┌────────

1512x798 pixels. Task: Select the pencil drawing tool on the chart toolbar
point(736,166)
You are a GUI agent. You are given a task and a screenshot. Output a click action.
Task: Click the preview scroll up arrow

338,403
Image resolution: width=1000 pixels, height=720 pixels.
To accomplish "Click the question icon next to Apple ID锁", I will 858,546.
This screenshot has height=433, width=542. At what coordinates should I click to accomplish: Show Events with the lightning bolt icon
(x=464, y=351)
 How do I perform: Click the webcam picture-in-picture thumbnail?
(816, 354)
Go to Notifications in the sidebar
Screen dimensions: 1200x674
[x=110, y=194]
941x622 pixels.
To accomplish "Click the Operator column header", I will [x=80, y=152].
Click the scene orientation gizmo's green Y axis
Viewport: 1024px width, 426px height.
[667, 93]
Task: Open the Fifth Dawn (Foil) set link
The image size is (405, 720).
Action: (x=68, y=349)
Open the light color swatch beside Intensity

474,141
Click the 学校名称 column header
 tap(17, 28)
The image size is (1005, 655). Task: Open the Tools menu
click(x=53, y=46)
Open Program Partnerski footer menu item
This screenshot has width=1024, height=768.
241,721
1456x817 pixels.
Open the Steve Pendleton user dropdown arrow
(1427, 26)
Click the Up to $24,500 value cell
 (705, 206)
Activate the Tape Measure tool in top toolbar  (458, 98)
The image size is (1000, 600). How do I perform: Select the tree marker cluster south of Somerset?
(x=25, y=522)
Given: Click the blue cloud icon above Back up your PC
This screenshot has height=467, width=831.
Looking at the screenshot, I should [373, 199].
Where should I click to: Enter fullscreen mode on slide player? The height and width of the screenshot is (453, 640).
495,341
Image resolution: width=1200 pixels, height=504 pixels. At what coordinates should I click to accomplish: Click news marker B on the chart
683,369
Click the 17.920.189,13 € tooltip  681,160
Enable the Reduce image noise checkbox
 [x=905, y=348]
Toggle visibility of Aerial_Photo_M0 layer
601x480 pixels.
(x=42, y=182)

└────────

To be done: Pick out each line in the listing above that contains the word "menu", and treat uppercase and lowercase letters as different.

Task result:
The image size is (1005, 655). Task: Open the Tools menu
Open Program Partnerski footer menu item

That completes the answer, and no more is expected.